At issue is an escalating trade war that has been heating to a boil since last year when the Trump administration imposed $250 billion in tariffs on Chinese imports. By most indications, the two sides were close to a resolution before talks fell off the rails last week, followed by the tailspin we saw in the equity markets.
When the waves get choppy
It’s times like these that investors’ mettle is tested. Experienced investors understand that volatility comes with the territory, but even the pros take steps to minimize the fallout from periodic market corrections.
For those investors tempted to flee for the exits when the markets go south—or even those who have an iron constitution but would like to limit price fluctuations, here are three strategies that could help you get a better night’s sleep.

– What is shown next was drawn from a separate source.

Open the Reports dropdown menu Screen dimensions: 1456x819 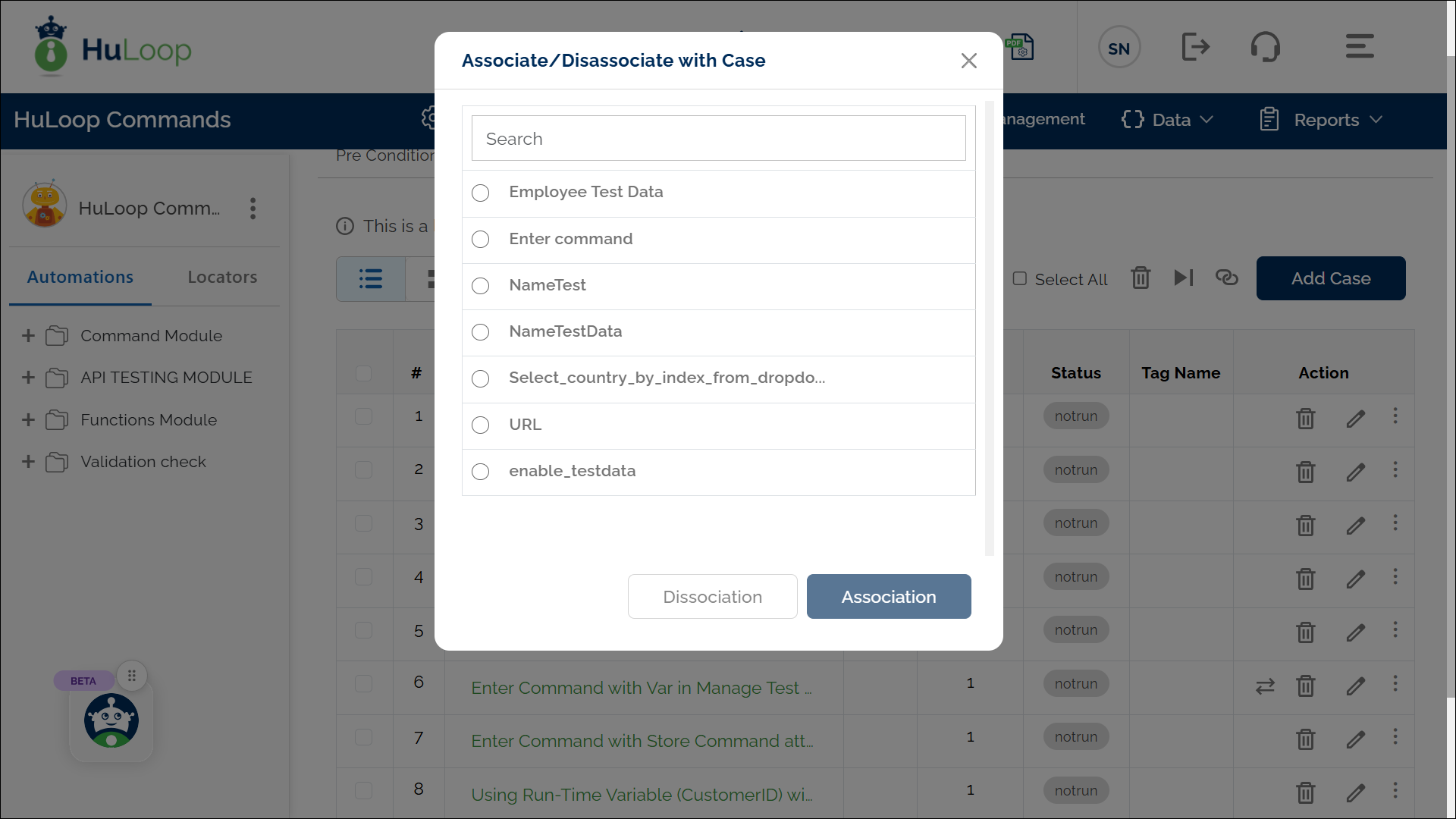coord(1322,120)
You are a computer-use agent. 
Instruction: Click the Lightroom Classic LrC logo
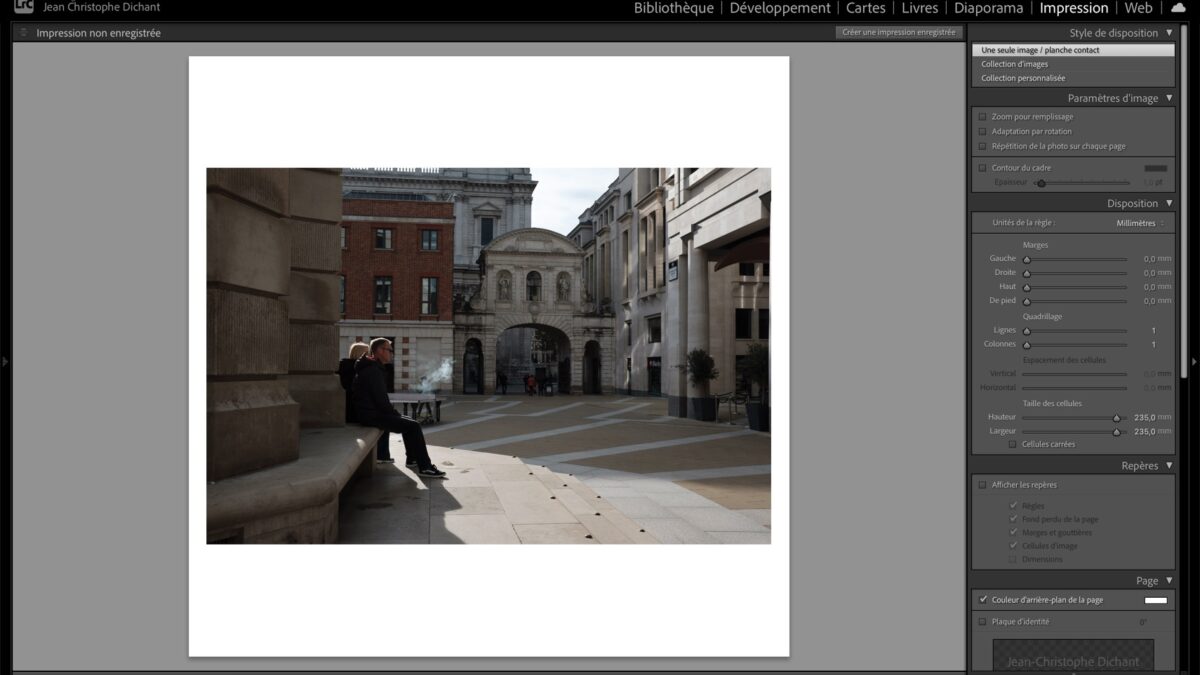click(23, 6)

1. Increasing fixed income exposure
Stocks are one of the best long-term wealth-building tools to be found, but they carry risk, and an equity-heavy portfolio is bound to provide some stomach-churning rides.

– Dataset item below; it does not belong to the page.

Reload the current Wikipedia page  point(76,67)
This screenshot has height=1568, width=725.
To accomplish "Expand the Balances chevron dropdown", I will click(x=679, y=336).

High-quality bonds—typically in the form of US Treasuries and money market securities—are built for capital preservation and consistent but limited income generation. They don’t carry the upside potential of equities, but they may reduce the highs and lows of the stock market and provide some measure of cushion when conditions get rocky.

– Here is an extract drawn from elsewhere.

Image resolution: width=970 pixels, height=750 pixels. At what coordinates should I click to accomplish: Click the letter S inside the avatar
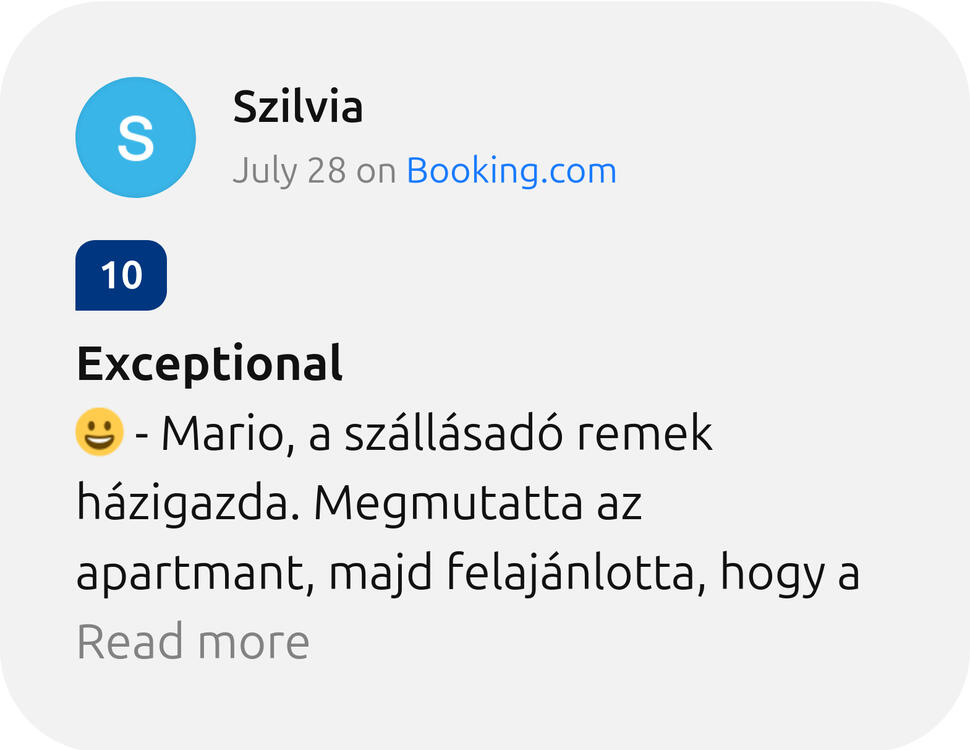pos(135,138)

When paired with stocks, bonds allow investors to participate in market gains, while potentially mitigating the effects of market corrections—although long-term returns may also be clipped.
Consider two recent scenarios as an illustration:
Source: Morningstar, Inc.
As you can see, a basic 60/40 split can limit upside potential, but can also provide a degree of protection on the downside.
2. Combining asset classes with low correlations
So far, we’ve only considered large-cap stocks and high-quality bonds—a limited worldview, to be sure. There are a host of other asset classes from which to choose, including small- and mid-cap US stocks, international equities, commodities, and high-yield bonds.
The key to reducing volatility is blending a mix of asset classes with relatively low correlations—i.e., assets that don’t tend to move together in lock step. For example, large-cap growth stocks have a low correlation with investment-grade bonds. When one goes up, the other may go down—or at least not advance to the same degree.
Combining assets with low correlations also has important implications for portfolio diversification. Here are some asset classes with relatively low correlations with large-cap growth stocks. The lower the correlation figure, the less likely the two assets are to move together (1.000 implies perfect correlation, while 0.000 implies no correlation whatsoever).
Source: Morningstar, Inc.
3. Dividend stocks
Dividend-paying stocks allow investors to participate in the success of a company by receiving regular dividends funded from a company’s earnings. Dividends are an important source of total return, and when the equity markets tumble, it can be beneficial to have dividend-generated income to offset price declines.
It helps to do some digging into a company’s dividend history to see how stable the issuer’s dividends have been and whether they’ve increased over time.
In addition to the income they generate, dividend-paying stocks are typically issued by large companies with stable earnings and cash flow.
Understand your investment parameters
While these strategies can help mitigate market volatility, investors should always consider them in the context of their own individual time horizon, risk tolerance, and long-term financial goals. Periods of market volatility provide the opportunity to reassess just how much risk investors are willing to take.
Also keep in mind that some asset classes, like commodities and corporate bonds, can be difficult for individual investors to access. For that reason, investors may wish to consider mutual funds and ETFs, which are convenient, liquid, and include a wide range of holdings within each fund.
The past weeks are a reminder that investing can at times be a carnival thrill ride. But if you’d like a little more Ferris wheel with your Kingda Ka, these three strategies may be worth considering.